Coherent control of the orbital occupation driving the insulator-to-metal Mott transition in V$_2$O$_3$

TL;DR

This study demonstrates coherent control of the insulator-to-metal transition in V₂O₃ using phase-locked light pulses to manipulate orbital occupations, revealing an electronic coherence time of about 5 fs and its temperature dependence.

Contribution

It introduces a method for coherent electronic control of phase transitions in quantum materials via selective optical excitation and compares experimental results with theoretical models.

Findings

Electronic coherence time is approximately 5 femtoseconds.

Coherence is enhanced near the transition's critical temperature.

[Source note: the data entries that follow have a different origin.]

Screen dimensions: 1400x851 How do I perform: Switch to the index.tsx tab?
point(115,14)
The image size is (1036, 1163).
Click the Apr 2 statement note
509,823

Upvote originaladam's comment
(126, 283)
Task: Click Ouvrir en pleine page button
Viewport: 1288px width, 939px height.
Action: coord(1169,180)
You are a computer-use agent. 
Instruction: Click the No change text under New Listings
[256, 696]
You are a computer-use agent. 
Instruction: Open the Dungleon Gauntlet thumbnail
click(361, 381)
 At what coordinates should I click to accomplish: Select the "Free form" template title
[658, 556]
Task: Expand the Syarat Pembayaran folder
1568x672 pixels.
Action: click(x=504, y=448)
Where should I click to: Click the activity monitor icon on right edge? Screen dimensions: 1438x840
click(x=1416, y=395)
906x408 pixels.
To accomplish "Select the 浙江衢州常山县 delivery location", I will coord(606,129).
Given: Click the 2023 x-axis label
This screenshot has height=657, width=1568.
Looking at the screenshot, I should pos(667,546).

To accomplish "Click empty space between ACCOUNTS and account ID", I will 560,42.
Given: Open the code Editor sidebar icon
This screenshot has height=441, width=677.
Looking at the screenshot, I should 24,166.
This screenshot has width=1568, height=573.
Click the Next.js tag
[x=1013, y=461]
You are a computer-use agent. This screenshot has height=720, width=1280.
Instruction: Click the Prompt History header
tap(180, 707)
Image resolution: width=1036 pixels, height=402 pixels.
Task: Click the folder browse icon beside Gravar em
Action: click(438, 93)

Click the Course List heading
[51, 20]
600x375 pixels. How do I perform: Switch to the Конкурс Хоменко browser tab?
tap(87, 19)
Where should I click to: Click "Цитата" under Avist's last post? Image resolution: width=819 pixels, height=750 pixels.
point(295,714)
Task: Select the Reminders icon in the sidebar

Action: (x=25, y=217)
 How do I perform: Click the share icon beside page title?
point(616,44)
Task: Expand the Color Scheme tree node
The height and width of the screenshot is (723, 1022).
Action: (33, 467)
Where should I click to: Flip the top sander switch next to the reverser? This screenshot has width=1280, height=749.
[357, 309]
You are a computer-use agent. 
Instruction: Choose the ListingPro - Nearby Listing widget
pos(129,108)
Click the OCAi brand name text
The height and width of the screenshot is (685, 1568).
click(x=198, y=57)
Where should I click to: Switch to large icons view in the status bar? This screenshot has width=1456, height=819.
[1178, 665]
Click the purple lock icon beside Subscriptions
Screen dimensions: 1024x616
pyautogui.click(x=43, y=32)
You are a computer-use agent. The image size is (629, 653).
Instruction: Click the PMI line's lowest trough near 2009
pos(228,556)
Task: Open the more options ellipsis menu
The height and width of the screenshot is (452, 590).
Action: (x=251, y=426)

Selective optical excitation can manipulate orbital occupations effectively.

Abstract

Managing light-matter interactions on timescales faster than the loss of electronic coherence is key for achieving full quantum control of the final products in solid-solid transformations. In this work, we demonstrate coherent electronic control of the photoinduced insulator-to-metal transition in the prototypical Mott insulator V$_2$O$_3$. Selective excitation of a specific interband transition with two phase-locked light pulses manipulates the orbital occupation of the correlated bands in a way that depends on the coherent evolution of the photoinduced superposition of states. A comparison between experimental results and numerical solutions of the optical Bloch equations provides an electronic coherence time on the order of 5 fs. Temperature-dependent experiments suggest that the electronic coherence time is enhanced in the vicinity of the insulator-to-metal transition critical temperature, thus highlighting the role of fluctuations in determining the electronic coherence. These results open new routes to selectively switch the functionalities of quantum materials and coherently control solid-solid electronic transformations.